Distinguished AI Expert Is Concerned About ‘Killer Robots’
Yoshua Bengio is worried that innovations in artificial intelligence that he helped pioneer could lead to a dark future, if “killer robots” get into the wrong hands.
The soft-spoken, 55-year-old Canadian computer scientist, a joint recipient of this year’s A.M. Turing Award, prefers to see the world though the idealism of “Star Trek” rather than the apocalyptic vision of “The Terminator.” His thoughts have been reported in detail by The New York Times.
“In ‘Star Trek,’ there is a world in which humans are governed through democracy, everyone gets good health care, education and food, and there are no wars except against some aliens,” said Dr. Bengio, whose research has helped pave the way for speech, and facial-recognition technology, computer vision and self-driving cars, among other things. “I am also trying to marry science with how it can improve society.”
Dr. Bengio was expounding on the promises, and perils, of AI on a recent day while sitting in his small, cramped office at the Montreal Institute for Learning Algorithms, a research center he founded that has made Montreal a global center for artificial intelligence. Next to him was a whiteboard covered with complex mathematical equations, along with a warning for the cleaners written in French: “Do Not Erase.” Erasing those equations could come at a heavy cost for humans as well as machines.

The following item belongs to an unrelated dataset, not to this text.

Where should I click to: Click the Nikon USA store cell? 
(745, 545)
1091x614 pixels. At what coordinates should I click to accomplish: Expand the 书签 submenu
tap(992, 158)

Dr. Bengio, a professor of computer science at the University of Montreal, is self-effacing. But his work in an area known as deep learning, “teaching machines to learn in a way inspired by how our brains compute,” he says, has already affected our daily lives in countless ways, making it possible for Google Translate to convert a sentence from French to Mandarin or for software to detect cancer cells in a medical image.
He and his researchers are also harnessing AI to discover molecules that could cure diseases, to detect gender bias in textbooks and to predict when natural disasters will happen, laying the foundation for technologies used by billions of people.
Dr. Bengio has studiously avoided Silicon Valley in favor of a more scholarly life in Montreal, where he also co-founded Element AI, a software company.
Myriam Côté, a computer scientist who has worked with Dr. Bengio for more than a decade, described him as an iconoclast and freethinker who would feel stymied by the strictures of Silicon Valley. A communitarian at heart, he shuns hierarchy and is known for sharing the profits from his own projects with younger, less established colleagues.
Even as Stephen Hawking, the celebrated Cambridge physicist, warned that AI could be “the worst event in the history of our civilisation,” and the billionaire entrepreneur Elon Musk has cautioned it could create an “immortal dictator,” Dr. Bengio has remained more upbeat.
Nevertheless, at a time when Facebook algorithms have come under criticism for their influence in the 2016 United States election and fears are growing that robots could use AI to target humans without human oversight, Dr. Bengio is acutely aware that his innovations risk becoming “Frankenstein’s monsters.”
As a result, he said, he supports regulating AI, including an international treaty banning “killer robots” or “lethal autonomous weapons.”
Dr. Bengio traced his interest in AI to his childhood, when he hungrily devoured the science fiction books of Isaac Asimov, Ray Bradbury and Arthur C. Clarke. He said his imagination was particularly kindled by the relationship between man and machine in Stanley Kubrick’s “2001: A Space Odyssey.”
“A teacher who spends every day teaching a machine about the world resonated with me,” he said. “Science fiction was a way to dream about the future.”
When he was 12, the family moved to Montreal, where his maternal grandparents were living. While pursuing his masters and doctorate in computer science at McGill University in the late 1980s, he recalled, he was drawn to research on the development of “intelligent computers” based on so-called neural networks, mathematical algorithms that can learn tasks on their own by analyzing vast swathes of data.
“It wasn’t just some mathy thing or computer science, but about understanding human intelligence to build intelligent machines,” he said.
“The big dreams of building intelligent machines faded in the late ’90s and people thought, ‘Oh, it’s too hard — let’s just use our algorithms to solve concrete problems,’” he recalled. “I guess I am not sensitive to what people care about at a particular time, and I believed in what I was doing.”
While his trailblazing work transformed the field, Dr. Bengio still delights in spending time with students, whom he describes as a “family.” Unimpressed by scientific prizes or riches, Dr. Bengio stressed that complacency and overconfidence were the enemies of scientific progress.
“Being self-confident is not enough,” he said. “You can be self-confident and wrong.”